CML V, LLC v. Bax, C.A. No. 5373-VCL (Del.Ch. Nov. 3, 2010), read opinion here. This is an important decision of the Court of Chancery involving the interpretation of the Delaware LLC Act and the rights of creditors to pursue a derivative claim for breach of fiduciary duty.

Issue Decided.

The Delaware Court of Chancery addressed whether a creditor had standing, based on the Delaware LLC Act, to pursue a derivative claim against an insolvent LLC, similar to a creditor’s right to do so against an insolvent corporation. Short Answer: No.

Brief Summary of Decision

CML V, LLC ("CML") lent funds to JetDirect Aviation Holdings LLC. The complaint plausibly plead that JetDirect was insolvent and CML asserted derivative claims against the LLC managers, alleging breach of fiduciary duty and related claims. The Individual Defendants moved to dismiss those claims based on Section 18-1002 of the Delaware LLC Act.

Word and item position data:

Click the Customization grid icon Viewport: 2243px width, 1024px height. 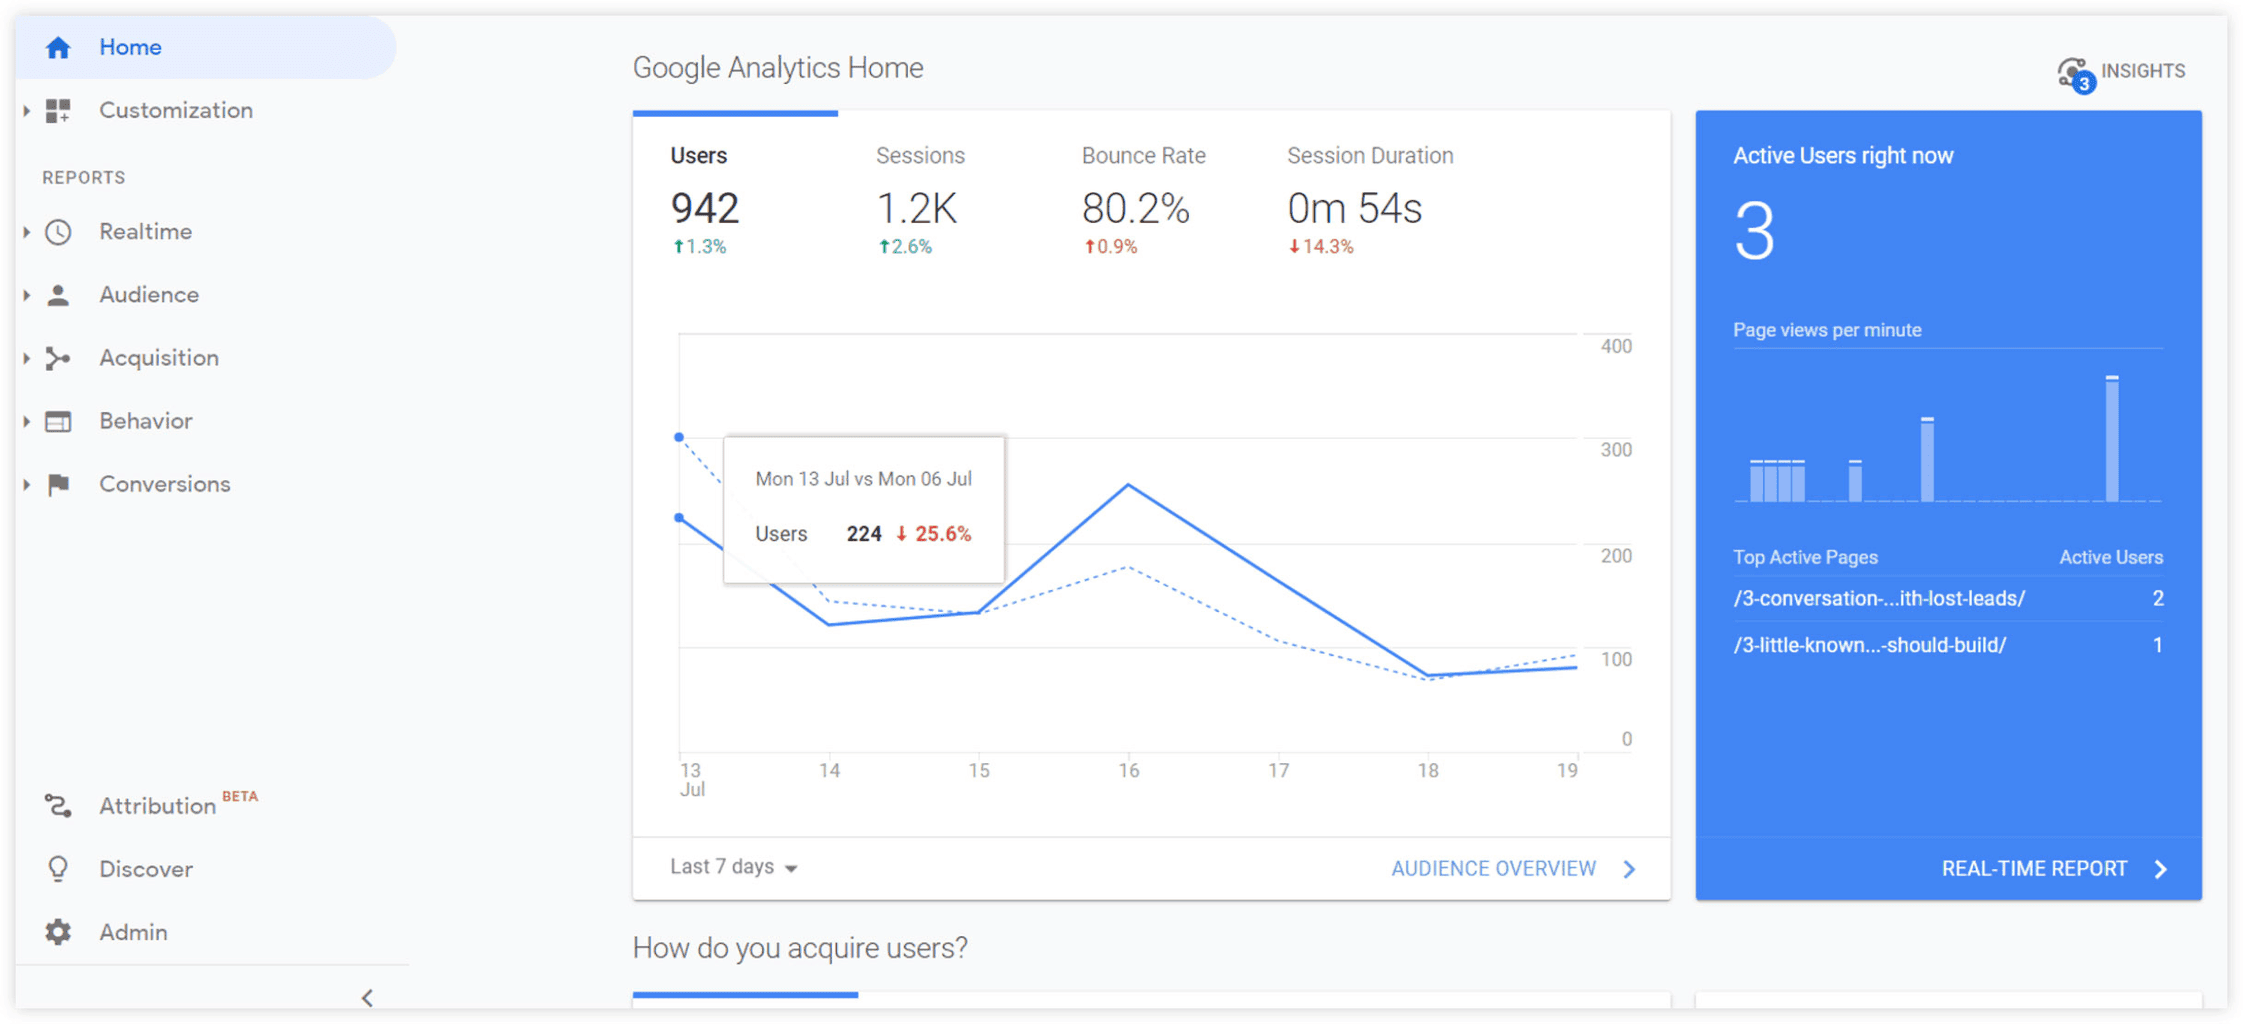coord(58,110)
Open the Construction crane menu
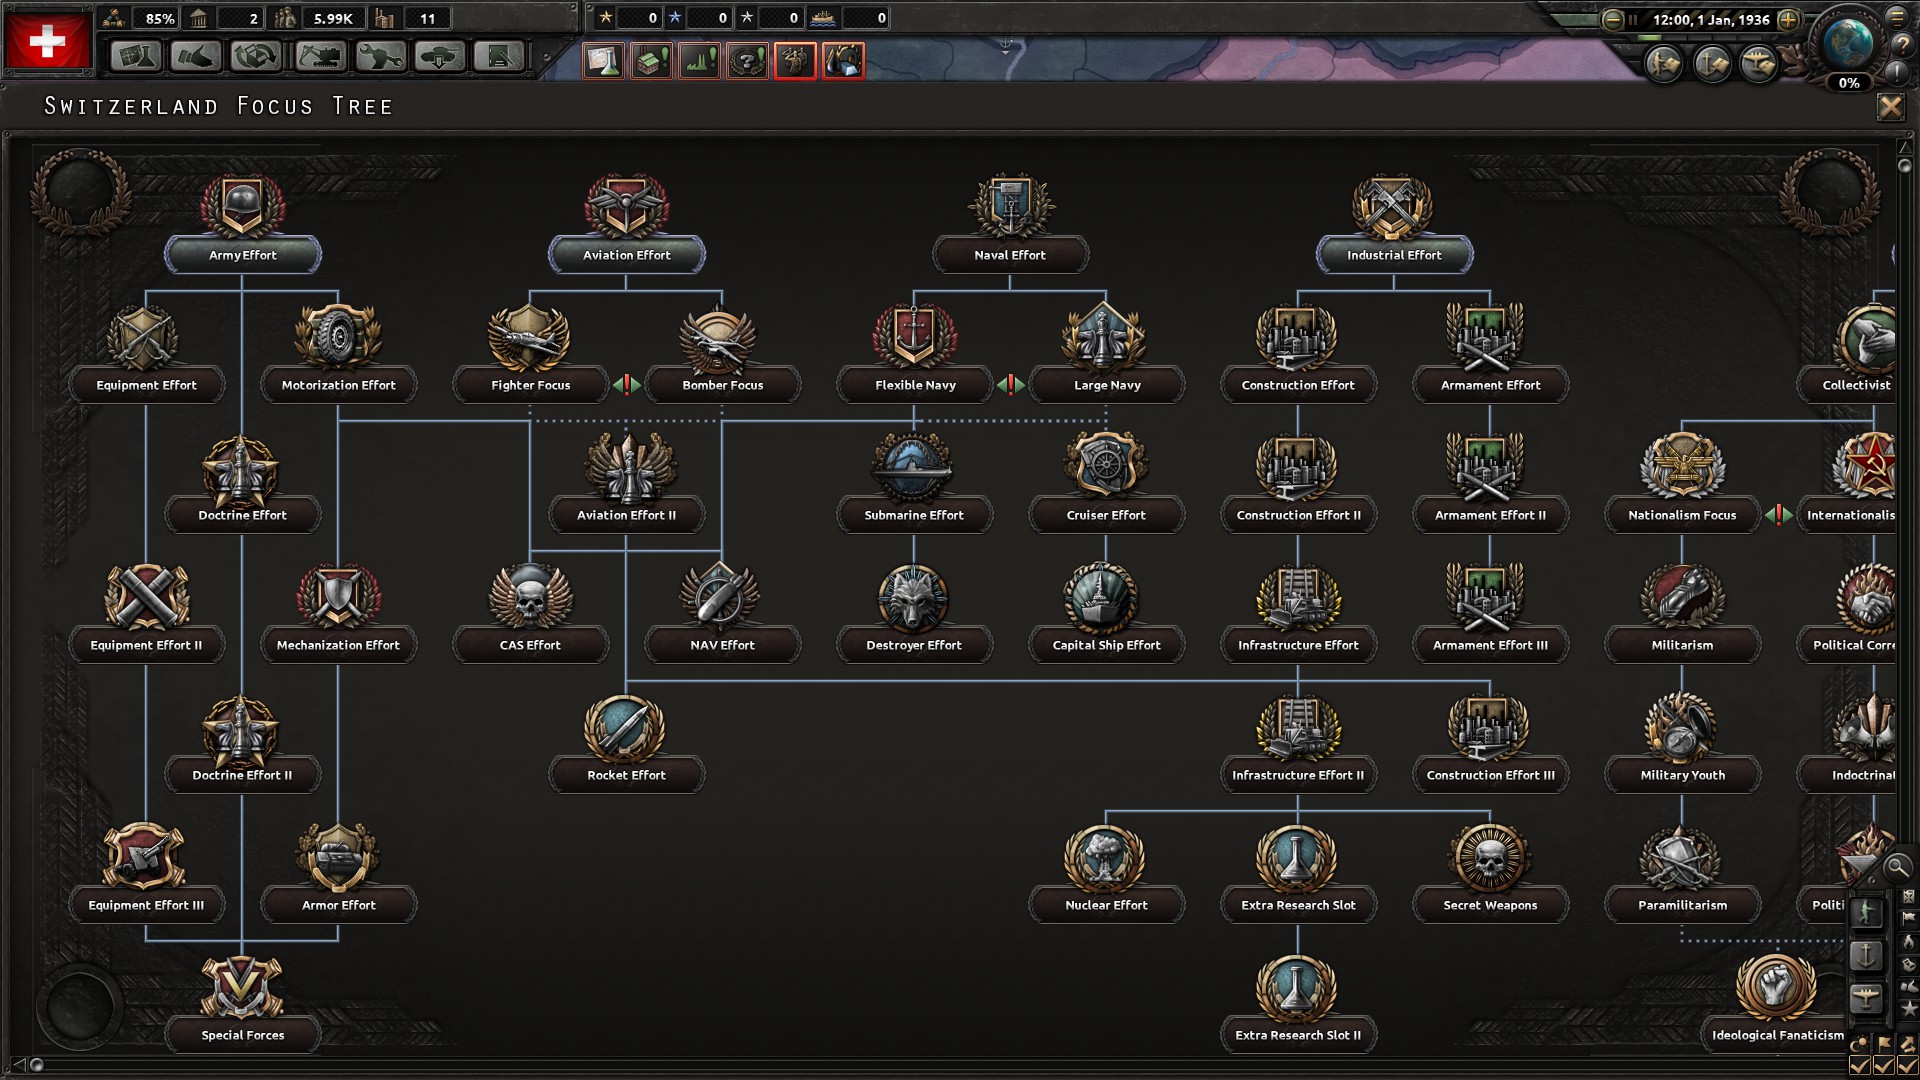 click(x=319, y=57)
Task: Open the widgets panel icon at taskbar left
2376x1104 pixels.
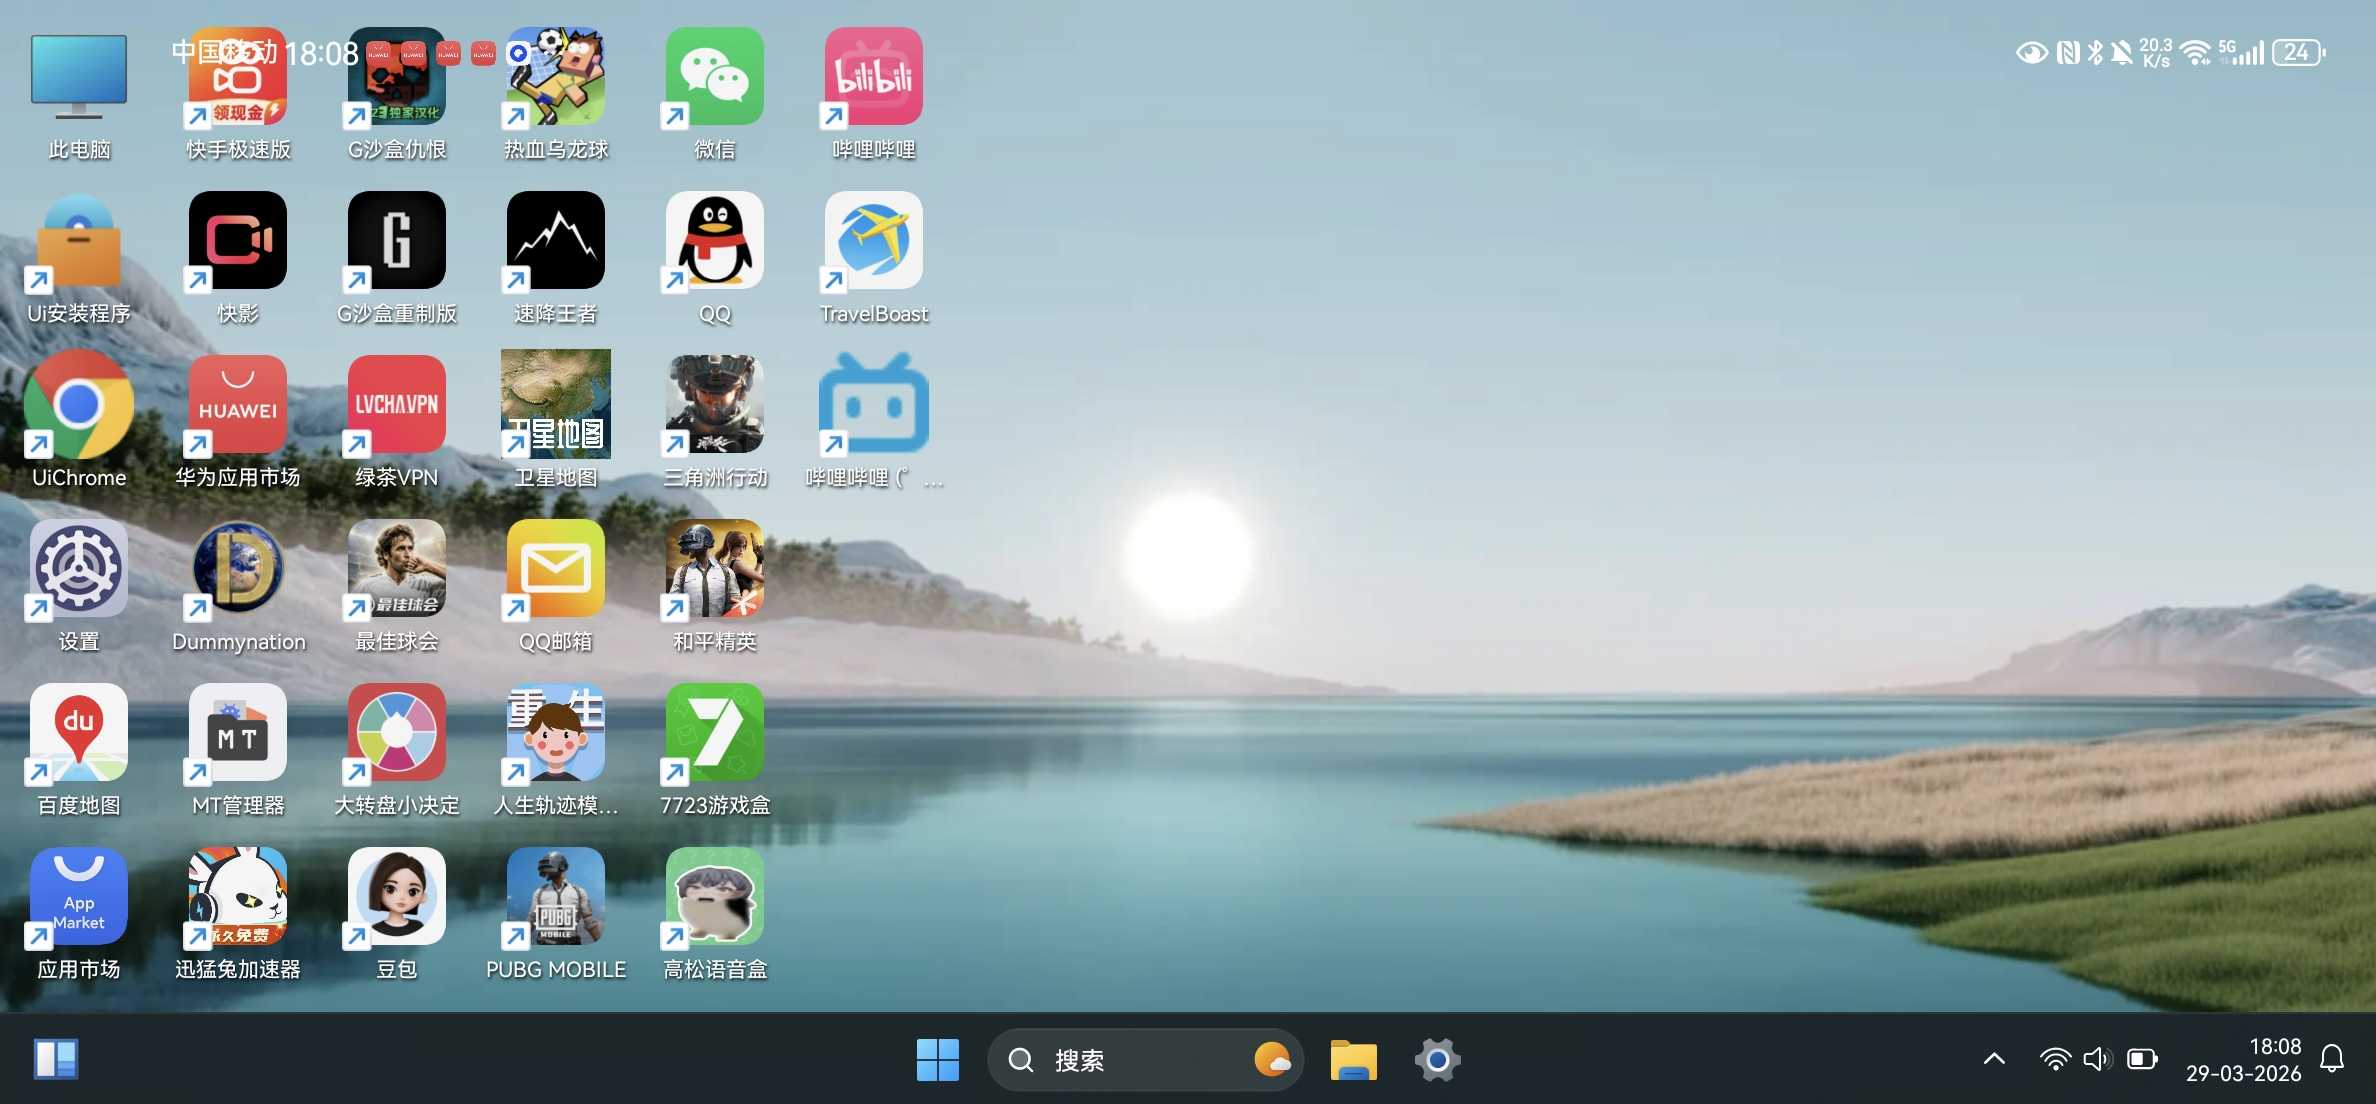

- [DIRECTIVE 1]
In the case summary, which section of the Delaware LLC Act did the Individual Defendants base their motion to dismiss on?
- [DIRECTIVE 2]
Echo the passage of the case summary between "The Delaware Court" and "Short Answer: No.", inclusive.

- [FINAL ANSWER 1]
Section 18-1002

- [FINAL ANSWER 2]
The Delaware Court of Chancery addressed whether a creditor had standing, based on the Delaware LLC Act, to pursue a derivative claim against an insolvent LLC, similar to a creditor’s right to do so against an insolvent corporation. Short Answer: No.